Another example: on Visual Studio 2019 Community, just open the folder, choose
either Debug or Release and either x86 or x64 build, and hit build all.

### Native bridge & sointu-nativetrack

The native bridge allows the Go call the sointu compiled virtual machine,
through cgo, instead of using the Go written bytecode interpreter. It's likely
slightly faster than the interpreter. The command line interface to the tracker
version using the native bridge is
[sointu-nativetrack](cmd/sointu-nativetrack/). Before you can actually run it,
you need to build the bridge using CMake (thus, the nativetrack does not work
with go get)

Building the native bridge requires:
- [go](https://golang.org/)
- [CMake](https://cmake.org)
- [nasm](https://www.nasm.us/) or [yasm](https://yasm.tortall.net)
- *cgo compatible compiler* e.g. [gcc](https://gcc.gnu.org/). On windows, you
  best bet is [MinGW](http://www.mingw.org/). We use the
  [tdm-gcc](https://jmeubank.github.io/tdm-gcc/)

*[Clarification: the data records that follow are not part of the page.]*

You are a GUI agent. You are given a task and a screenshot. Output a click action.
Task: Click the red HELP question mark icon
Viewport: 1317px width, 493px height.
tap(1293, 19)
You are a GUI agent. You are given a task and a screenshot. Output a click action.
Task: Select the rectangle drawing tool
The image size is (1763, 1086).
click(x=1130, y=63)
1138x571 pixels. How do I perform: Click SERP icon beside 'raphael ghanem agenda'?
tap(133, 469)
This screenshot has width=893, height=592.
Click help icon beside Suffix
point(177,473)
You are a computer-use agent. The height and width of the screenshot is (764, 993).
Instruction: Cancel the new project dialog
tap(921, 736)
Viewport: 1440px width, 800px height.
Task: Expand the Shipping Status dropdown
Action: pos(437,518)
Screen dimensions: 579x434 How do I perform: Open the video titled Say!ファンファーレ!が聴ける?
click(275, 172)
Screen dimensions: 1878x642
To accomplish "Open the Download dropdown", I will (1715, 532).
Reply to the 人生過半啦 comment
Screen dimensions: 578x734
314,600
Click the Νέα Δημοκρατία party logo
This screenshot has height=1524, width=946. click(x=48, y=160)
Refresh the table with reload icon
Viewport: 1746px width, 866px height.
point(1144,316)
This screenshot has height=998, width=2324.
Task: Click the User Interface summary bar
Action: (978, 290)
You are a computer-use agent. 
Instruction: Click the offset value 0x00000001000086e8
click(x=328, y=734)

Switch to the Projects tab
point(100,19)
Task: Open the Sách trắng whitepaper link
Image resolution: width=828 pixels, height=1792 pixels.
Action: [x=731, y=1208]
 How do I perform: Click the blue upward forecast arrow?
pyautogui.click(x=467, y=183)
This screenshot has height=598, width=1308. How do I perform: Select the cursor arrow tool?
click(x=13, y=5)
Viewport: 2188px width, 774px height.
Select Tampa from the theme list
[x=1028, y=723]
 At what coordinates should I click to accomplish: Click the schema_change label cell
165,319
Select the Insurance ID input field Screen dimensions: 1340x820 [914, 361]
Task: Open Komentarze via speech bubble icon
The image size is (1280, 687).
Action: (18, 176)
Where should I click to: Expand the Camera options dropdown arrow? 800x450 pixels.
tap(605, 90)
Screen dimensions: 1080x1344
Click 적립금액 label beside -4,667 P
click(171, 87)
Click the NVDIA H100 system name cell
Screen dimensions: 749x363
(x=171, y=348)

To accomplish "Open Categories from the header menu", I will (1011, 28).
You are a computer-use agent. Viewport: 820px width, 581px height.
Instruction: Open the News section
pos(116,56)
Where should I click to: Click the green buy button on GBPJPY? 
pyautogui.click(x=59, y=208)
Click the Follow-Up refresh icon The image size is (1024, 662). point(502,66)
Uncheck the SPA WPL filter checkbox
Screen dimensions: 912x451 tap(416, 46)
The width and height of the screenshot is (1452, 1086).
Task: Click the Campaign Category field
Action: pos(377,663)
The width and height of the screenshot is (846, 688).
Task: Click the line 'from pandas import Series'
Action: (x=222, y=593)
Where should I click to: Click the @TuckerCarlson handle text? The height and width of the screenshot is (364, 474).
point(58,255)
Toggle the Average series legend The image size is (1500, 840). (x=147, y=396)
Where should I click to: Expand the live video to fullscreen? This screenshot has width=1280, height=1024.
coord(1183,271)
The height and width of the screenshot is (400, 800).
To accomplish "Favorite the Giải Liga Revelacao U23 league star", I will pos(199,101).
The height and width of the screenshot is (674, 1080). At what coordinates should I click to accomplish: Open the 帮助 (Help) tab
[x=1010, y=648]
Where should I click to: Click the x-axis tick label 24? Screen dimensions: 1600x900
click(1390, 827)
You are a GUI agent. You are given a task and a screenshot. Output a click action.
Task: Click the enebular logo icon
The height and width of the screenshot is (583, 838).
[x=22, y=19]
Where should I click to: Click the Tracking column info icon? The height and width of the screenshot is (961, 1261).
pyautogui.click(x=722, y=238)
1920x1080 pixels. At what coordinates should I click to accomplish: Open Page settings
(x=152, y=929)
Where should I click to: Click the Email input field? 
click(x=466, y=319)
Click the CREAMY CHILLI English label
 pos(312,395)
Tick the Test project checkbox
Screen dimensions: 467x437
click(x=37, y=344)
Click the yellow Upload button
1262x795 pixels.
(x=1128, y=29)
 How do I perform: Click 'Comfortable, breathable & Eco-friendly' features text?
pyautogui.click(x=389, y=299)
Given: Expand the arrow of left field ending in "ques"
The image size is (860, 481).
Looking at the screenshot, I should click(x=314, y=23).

The last point is because the command line player and the tracker use
[cgo](https://golang.org/cmd/cgo/) to interface with the synth core, which is
compiled into a library. The cgo bridge resides in the package
[bridge](vm/compiler/bridge/).

A critical thing here is that *you must build the library inside a directory
called build at the root of the project*. This is because the path where cgo
looks for the library is hard coded to point to build/ in the go files.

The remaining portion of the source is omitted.